Arun Maji Credit: Michelle Hassel, University of Illinois
A collaboration between researchers at the University of Illinois Urbana-Champaign and the University of Wisconsin-Madison has discovered a novel antifungal treatment void of human toxicity. The treatment is a safer modified form of an existing antifungal treatment that damages the patient's kidneys.
Despite being a powerful antifungal treatment, Amphotericin B has been historically used as a last line of defense to treat fungal infections due to its toxicity to humans. In the study, published in Nature, researchers discovered that by tweaking the structure of Amphotericin B its antifungal properties can be preserved while eliminating its toxicity to humans.

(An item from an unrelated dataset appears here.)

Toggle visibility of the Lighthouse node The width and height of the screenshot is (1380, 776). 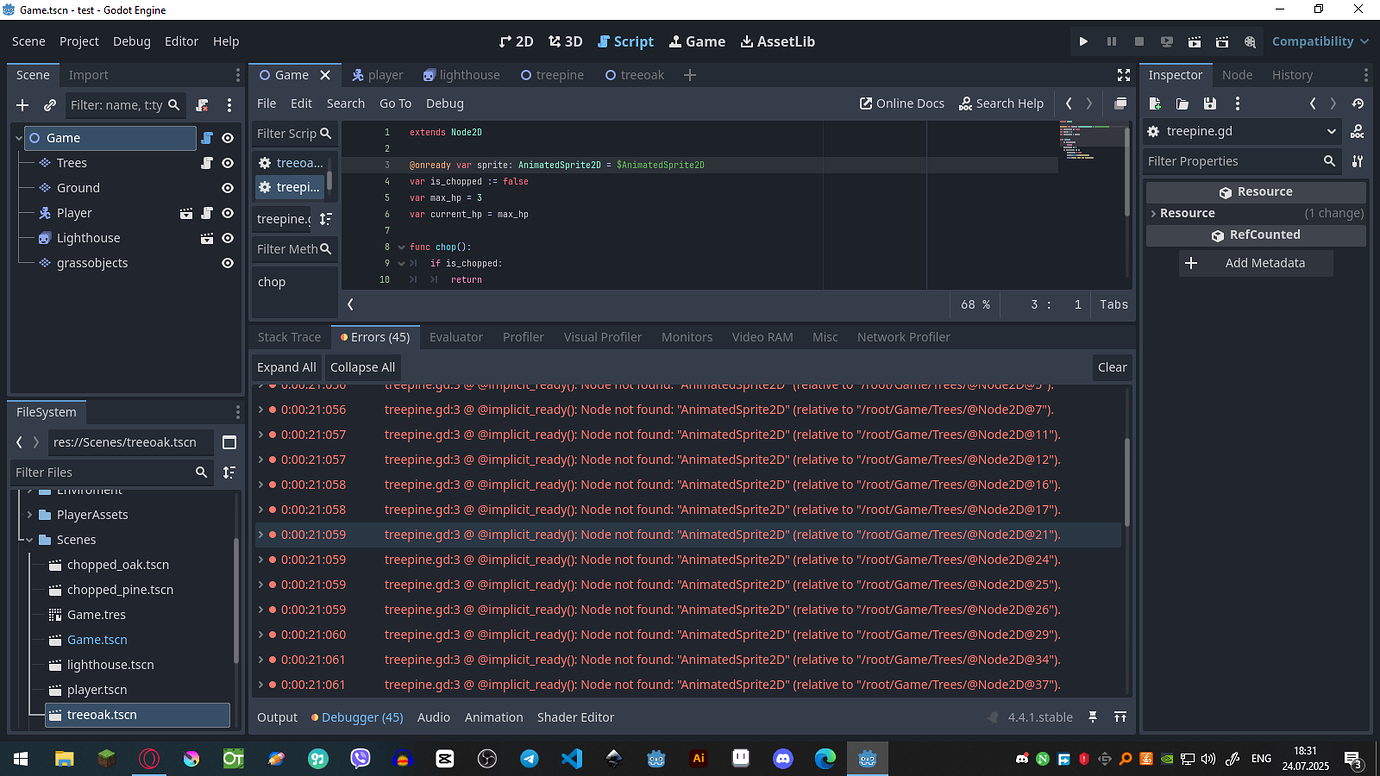227,238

"Fungal infections are a public health crisis that is only getting worse. And they have the potential, unfortunately, of breaking out and having an exponential impact, kind of like COVID-19 did. So let's take one of the powerful tools that nature developed to combat fungi and turn it into a powerful ally," said Dr. Martin D. Burke, Illinois professor of chemistry.
Burke and his colleagues have spent years studying AmB to create a treatment that can be used as an antifungal without toxicity to humans. By teaming up with researchers at the University of Wisconsin-Madison and utilizing solid-state nuclear magnetic resonance the team uncovered that AmB works by acting similar to a sponge, extracting ergosterol from the fungal cells. Similarly, AmB harms humans by extracting cholesterol from kidney cells. The team also resolved the atomic structure of AmB when bound to both cholesterol and ergosterol.
"Using this structural information along with functional and computational studies, we achieved a significant breakthrough in understanding how AmB functions as a potent fungicidal drug," said Professor Chad Rienstra. "This provided the insights to modify AmB and tune its binding properties, reducing its interaction with cholesterol and thereby reducing the toxicity."
With this information, the team began synthesizing derivatives with changes to the region that binds to cholesterol and ergosterol. After in vitro assay testing, cell culture, and eventually live mice testing, one molecule called AM-2-19 stood out.
"This molecule is kidney-sparing, it is resistance evasive and it has broad spectrum efficacy," said Arun Maji, a co-first author of the paper. "We tested this molecule against over 500 different clinically relevant pathogen species in four different locations. And this molecule completely surprised us by either mimicking or surpassing the efficacy of current clinically available antifungal drugs."
AM-2-19 has recently entered phase 1 trials after being licensed to Sfunga Therapeutics, bringing it one step closer to clinical applications.